::: Information shown :::
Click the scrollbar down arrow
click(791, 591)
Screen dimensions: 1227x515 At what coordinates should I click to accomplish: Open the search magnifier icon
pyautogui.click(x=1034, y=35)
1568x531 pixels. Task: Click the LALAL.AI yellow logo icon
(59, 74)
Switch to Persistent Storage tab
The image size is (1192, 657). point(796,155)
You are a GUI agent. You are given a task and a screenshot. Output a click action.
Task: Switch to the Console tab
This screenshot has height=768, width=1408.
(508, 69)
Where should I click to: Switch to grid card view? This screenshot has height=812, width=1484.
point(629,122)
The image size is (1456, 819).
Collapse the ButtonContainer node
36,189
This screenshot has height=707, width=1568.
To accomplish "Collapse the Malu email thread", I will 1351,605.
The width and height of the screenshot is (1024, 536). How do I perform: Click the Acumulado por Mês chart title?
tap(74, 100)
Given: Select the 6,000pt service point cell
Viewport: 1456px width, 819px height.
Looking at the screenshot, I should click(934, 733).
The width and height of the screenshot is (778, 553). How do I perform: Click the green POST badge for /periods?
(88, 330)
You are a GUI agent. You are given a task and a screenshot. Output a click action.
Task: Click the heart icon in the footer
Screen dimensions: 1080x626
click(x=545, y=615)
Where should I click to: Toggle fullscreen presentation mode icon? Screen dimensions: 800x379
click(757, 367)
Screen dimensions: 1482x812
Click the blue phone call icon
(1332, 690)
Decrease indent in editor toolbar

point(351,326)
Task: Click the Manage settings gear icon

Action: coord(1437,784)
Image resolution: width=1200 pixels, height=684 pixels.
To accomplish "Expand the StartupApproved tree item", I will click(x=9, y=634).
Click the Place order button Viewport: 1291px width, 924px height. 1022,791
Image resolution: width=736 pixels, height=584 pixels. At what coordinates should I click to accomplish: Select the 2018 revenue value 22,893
:::
Write out every one of the entries above word for word, with no changes.

Click the scrollbar down arrow
click(791, 591)
Screen dimensions: 1227x515 At what coordinates should I click to accomplish: Open the search magnifier icon
pyautogui.click(x=1034, y=35)
1568x531 pixels. Task: Click the LALAL.AI yellow logo icon
(59, 74)
Switch to Persistent Storage tab
The image size is (1192, 657). point(796,155)
You are a GUI agent. You are given a task and a screenshot. Output a click action.
Task: Switch to the Console tab
This screenshot has height=768, width=1408.
(508, 69)
Where should I click to: Switch to grid card view? This screenshot has height=812, width=1484.
point(629,122)
The image size is (1456, 819).
Collapse the ButtonContainer node
36,189
This screenshot has height=707, width=1568.
To accomplish "Collapse the Malu email thread", I will 1351,605.
The width and height of the screenshot is (1024, 536). How do I perform: Click the Acumulado por Mês chart title?
tap(74, 100)
Given: Select the 6,000pt service point cell
Viewport: 1456px width, 819px height.
Looking at the screenshot, I should click(934, 733).
The width and height of the screenshot is (778, 553). How do I perform: Click the green POST badge for /periods?
(88, 330)
You are a GUI agent. You are given a task and a screenshot. Output a click action.
Task: Click the heart icon in the footer
Screen dimensions: 1080x626
click(x=545, y=615)
Where should I click to: Toggle fullscreen presentation mode icon? Screen dimensions: 800x379
click(757, 367)
Screen dimensions: 1482x812
Click the blue phone call icon
(1332, 690)
Decrease indent in editor toolbar

point(351,326)
Task: Click the Manage settings gear icon

Action: coord(1437,784)
Image resolution: width=1200 pixels, height=684 pixels.
To accomplish "Expand the StartupApproved tree item", I will click(x=9, y=634).
Click the Place order button Viewport: 1291px width, 924px height. 1022,791
Image resolution: width=736 pixels, height=584 pixels. At what coordinates should I click to accomplish: Select the 2018 revenue value 22,893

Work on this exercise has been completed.